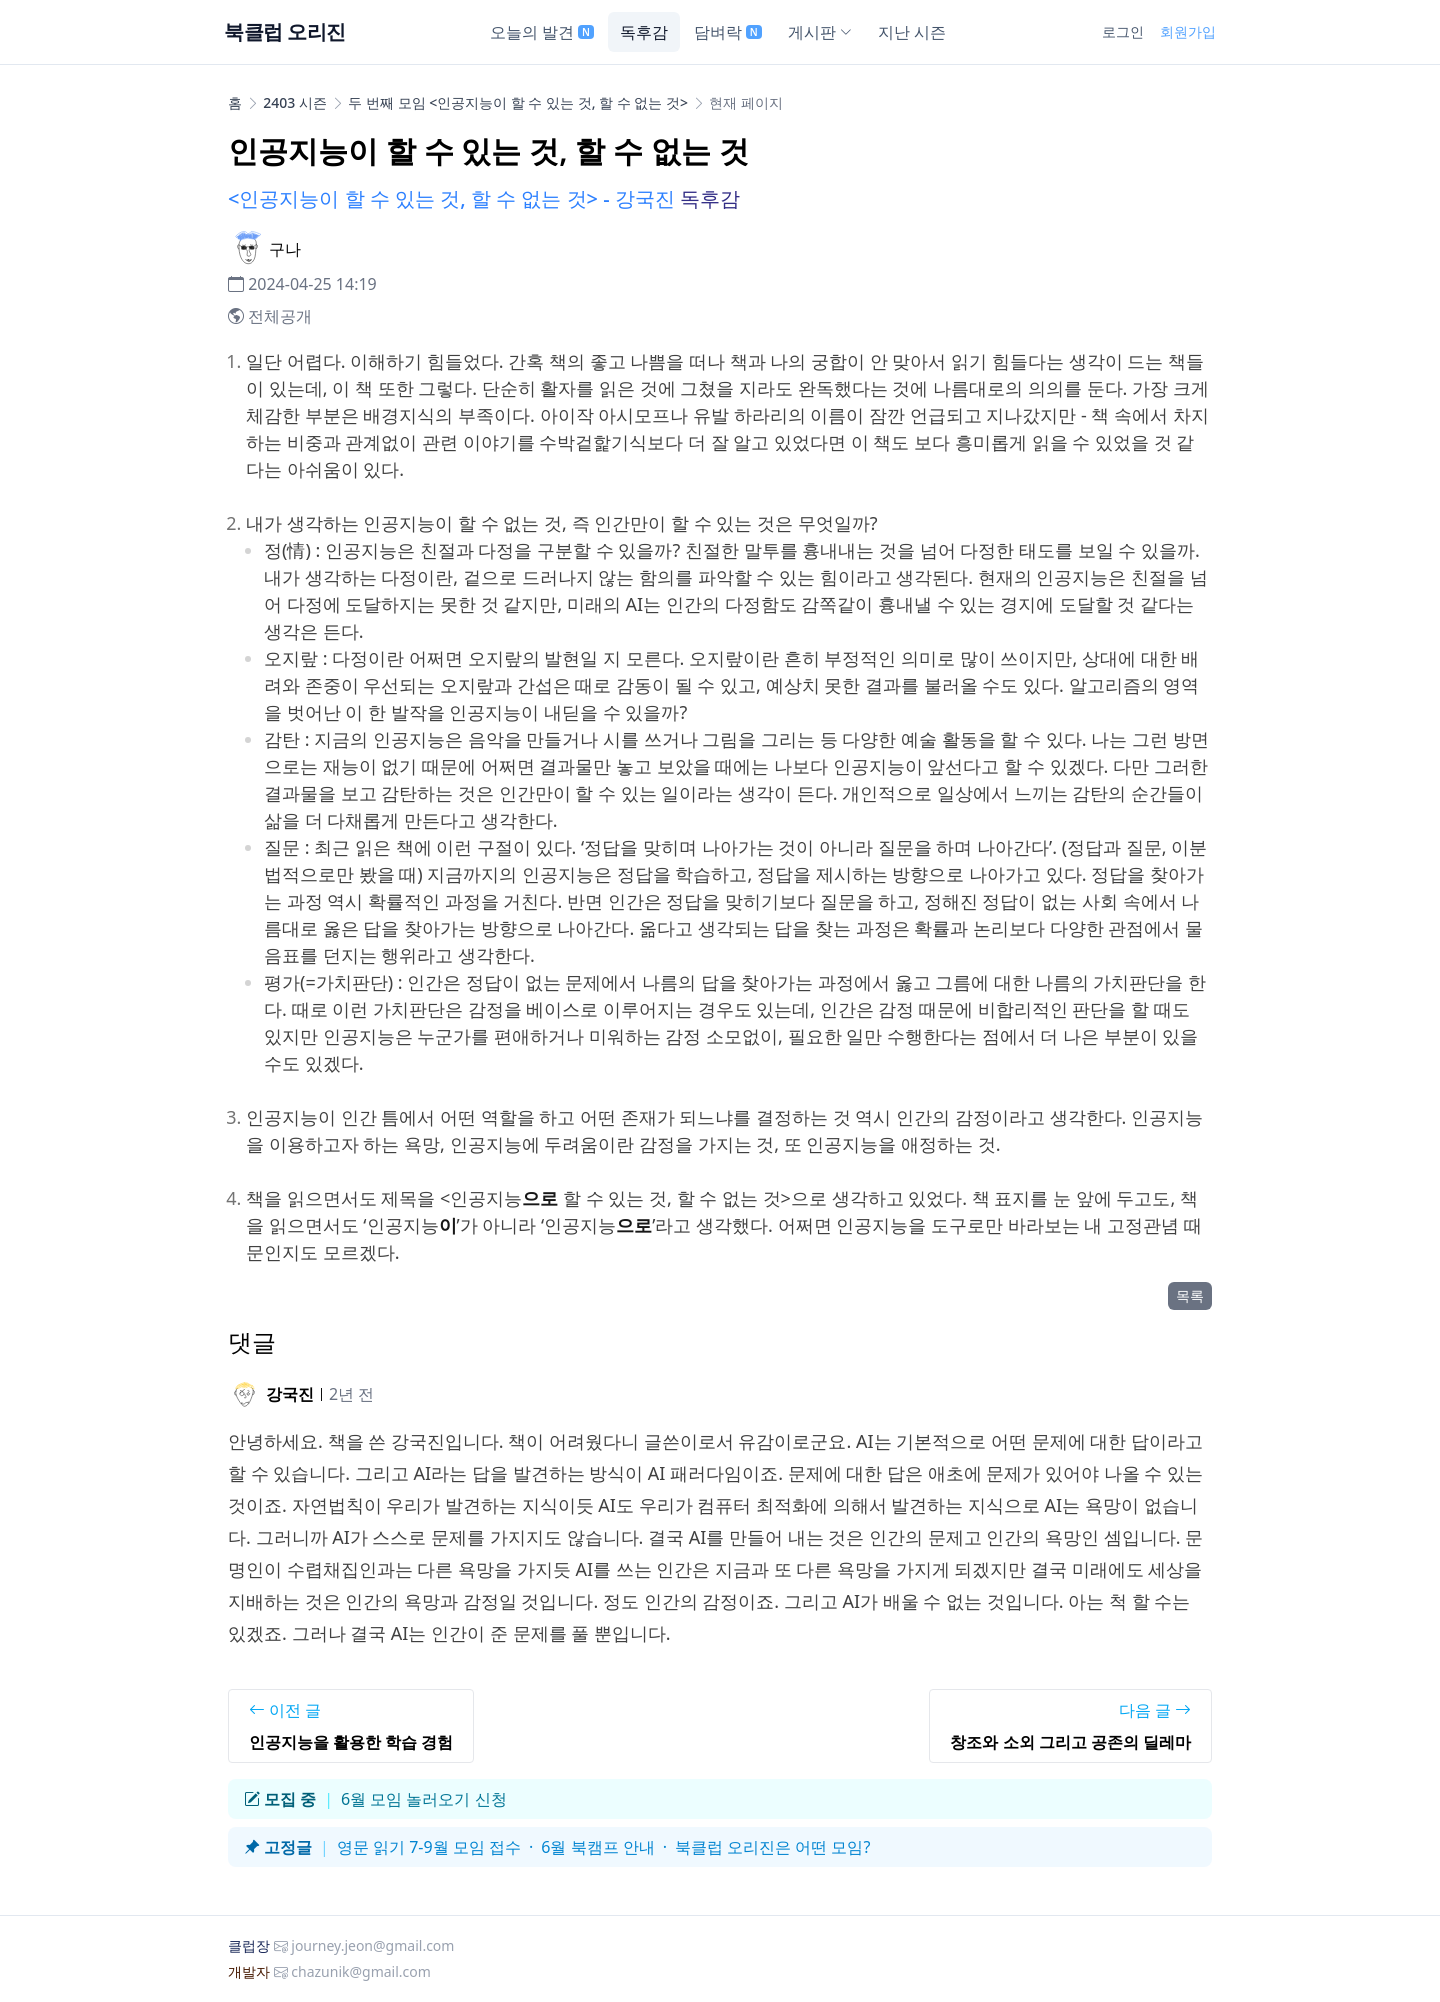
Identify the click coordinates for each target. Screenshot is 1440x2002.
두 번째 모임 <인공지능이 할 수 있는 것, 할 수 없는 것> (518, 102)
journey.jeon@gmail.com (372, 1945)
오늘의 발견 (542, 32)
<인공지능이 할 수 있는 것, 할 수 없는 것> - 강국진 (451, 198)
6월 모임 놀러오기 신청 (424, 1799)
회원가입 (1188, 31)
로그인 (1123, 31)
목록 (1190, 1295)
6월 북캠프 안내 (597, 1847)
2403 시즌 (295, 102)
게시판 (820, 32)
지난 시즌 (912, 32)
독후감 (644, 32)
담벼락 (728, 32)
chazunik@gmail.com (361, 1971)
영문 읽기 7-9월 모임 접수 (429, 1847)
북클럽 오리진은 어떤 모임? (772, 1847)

——

● Work to be completed: Can you convert the items into a JSON list of strings, one string per line and blank lines omitted, starting at the line that contains "2403 시즌 (295, 102)" and stopping after the last item, with both ends included?

● Complete answer:
[
  "2403 시즌 (295, 102)",
  "게시판 (820, 32)",
  "지난 시즌 (912, 32)",
  "독후감 (644, 32)",
  "담벼락 (728, 32)",
  "chazunik@gmail.com (361, 1971)",
  "영문 읽기 7-9월 모임 접수 (429, 1847)",
  "북클럽 오리진은 어떤 모임? (772, 1847)"
]